Корни устремились в раны, проникли внутрь, продираясь сквозь плоть и кровь, они вонзились в глаза, которые лопнули подобно спелым виноградинам, сжатым пальцами, они вонзились в уши и проникли в рот. Они были в нём и были им, и он стал ими, растворившись без остатка во всепоглощающей боли, сжигающей разум дотла.
***
Тихо догорал костёр возле занесённых землёй старых металлических ворот, подле него в обнимку лежали три обнажённых тела, в пустых глазах которых нельзя было разглядеть ни крупицы рассудка. Жалкие грезили о смерти и боли, и грёзы отвечали им во плоти, преображая саму материю, коя всегда вторична пред мыслью и идеей.

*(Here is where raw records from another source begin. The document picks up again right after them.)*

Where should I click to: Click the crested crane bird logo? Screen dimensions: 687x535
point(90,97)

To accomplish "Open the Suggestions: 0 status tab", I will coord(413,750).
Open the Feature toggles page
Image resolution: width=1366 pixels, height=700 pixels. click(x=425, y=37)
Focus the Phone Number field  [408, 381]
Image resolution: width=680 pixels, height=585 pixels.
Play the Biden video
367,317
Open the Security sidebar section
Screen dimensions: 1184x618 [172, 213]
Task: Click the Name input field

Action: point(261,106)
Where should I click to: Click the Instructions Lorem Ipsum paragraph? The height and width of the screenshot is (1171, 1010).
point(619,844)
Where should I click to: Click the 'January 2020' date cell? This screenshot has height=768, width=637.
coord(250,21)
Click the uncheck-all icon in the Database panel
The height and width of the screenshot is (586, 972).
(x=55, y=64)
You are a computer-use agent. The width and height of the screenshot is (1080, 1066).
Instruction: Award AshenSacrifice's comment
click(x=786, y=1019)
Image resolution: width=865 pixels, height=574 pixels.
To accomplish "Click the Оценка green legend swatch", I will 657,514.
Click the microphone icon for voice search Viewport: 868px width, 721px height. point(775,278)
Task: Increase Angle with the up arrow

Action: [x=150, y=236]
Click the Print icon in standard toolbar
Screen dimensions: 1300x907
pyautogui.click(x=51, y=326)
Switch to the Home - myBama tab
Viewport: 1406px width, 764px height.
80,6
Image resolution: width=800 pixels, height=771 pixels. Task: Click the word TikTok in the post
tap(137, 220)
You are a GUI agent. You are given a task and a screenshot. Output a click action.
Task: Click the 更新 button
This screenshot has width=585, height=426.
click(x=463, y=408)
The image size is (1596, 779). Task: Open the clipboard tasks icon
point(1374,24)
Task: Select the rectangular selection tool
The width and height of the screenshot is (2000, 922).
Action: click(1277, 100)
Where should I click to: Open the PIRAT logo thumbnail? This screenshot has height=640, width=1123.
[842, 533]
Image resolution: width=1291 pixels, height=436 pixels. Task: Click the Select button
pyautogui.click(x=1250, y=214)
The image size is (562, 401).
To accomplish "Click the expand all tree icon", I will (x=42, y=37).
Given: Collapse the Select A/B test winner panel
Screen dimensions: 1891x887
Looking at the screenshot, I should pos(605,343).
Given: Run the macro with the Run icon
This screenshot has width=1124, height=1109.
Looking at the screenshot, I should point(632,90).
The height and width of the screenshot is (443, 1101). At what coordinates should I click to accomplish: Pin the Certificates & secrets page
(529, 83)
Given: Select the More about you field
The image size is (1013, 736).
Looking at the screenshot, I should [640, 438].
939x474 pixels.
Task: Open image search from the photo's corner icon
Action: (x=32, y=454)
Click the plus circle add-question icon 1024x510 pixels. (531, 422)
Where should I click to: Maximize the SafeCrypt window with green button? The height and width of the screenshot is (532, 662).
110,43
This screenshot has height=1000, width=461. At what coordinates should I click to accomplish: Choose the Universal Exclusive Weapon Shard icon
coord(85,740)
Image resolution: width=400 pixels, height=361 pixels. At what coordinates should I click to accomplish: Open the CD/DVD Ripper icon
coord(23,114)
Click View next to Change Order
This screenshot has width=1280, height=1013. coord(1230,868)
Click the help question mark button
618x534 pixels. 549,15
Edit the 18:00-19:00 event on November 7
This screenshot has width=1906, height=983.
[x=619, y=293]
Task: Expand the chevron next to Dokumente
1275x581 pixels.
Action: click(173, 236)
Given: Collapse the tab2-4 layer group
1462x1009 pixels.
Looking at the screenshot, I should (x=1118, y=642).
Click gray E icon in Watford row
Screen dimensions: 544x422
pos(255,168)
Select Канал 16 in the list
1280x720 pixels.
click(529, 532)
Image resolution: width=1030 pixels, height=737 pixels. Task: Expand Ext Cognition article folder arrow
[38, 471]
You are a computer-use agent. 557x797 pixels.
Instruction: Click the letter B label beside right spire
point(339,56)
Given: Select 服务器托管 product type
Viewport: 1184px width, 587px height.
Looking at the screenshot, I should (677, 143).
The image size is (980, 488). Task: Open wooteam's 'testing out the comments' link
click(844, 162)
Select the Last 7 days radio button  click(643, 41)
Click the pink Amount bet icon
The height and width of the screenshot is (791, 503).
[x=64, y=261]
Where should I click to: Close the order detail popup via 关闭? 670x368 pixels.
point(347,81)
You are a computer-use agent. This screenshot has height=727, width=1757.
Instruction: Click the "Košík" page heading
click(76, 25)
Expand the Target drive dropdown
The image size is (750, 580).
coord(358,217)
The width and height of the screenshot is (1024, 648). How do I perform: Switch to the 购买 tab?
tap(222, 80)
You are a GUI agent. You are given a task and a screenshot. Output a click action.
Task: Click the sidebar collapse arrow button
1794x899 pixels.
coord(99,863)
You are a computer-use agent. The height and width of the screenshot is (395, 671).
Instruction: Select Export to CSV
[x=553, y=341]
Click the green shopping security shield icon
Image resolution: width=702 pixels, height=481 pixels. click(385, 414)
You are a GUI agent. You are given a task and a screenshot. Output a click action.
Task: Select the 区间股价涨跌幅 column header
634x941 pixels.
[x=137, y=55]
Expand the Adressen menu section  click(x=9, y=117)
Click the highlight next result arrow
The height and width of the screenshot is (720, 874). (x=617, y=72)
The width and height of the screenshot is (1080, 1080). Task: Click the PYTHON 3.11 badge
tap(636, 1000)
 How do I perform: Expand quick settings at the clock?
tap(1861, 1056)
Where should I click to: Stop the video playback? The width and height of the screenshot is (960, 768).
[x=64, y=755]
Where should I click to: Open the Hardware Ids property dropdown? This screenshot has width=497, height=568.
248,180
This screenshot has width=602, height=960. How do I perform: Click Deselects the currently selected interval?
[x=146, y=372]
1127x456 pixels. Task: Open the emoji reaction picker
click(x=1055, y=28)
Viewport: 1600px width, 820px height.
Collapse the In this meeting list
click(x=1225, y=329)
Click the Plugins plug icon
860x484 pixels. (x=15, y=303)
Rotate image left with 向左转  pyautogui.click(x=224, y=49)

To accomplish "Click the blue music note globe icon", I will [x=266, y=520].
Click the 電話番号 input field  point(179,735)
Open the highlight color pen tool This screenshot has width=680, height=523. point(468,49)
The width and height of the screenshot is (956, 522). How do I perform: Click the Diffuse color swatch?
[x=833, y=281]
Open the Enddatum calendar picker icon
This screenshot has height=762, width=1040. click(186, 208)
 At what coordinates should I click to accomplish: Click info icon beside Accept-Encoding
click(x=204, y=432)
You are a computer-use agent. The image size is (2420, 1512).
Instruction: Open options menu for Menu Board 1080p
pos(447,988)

Вот тела, мягкие и горячие, податливые, точно воск, размягчились, начали сливаться, рождая многотела, единого в разности своей и инаковости. Туловища соединялись в единый торс, рёбра, щелкая, слипались, образуя костяную броню, что оберегала три сердца, бьющихся отныне в унисон, ноги сплелись, сцепились мышцами, даровав силу и прочность, недоступную простому смертному. Три головы накрепко срослись одна с другой, и замершие в гримасах ужаса и боли лица – эти маски отчаяния – глядели в разные стороны. Лишь рук у кадавра осталось шесть, но те удлинились, вытянулись, обрели новые суставы.
Медленно, точно марионетка, трепещущая на незримых простому глазу нитях, единый в трёх лицах раб встал, и заковылял прочь, во тьму леса.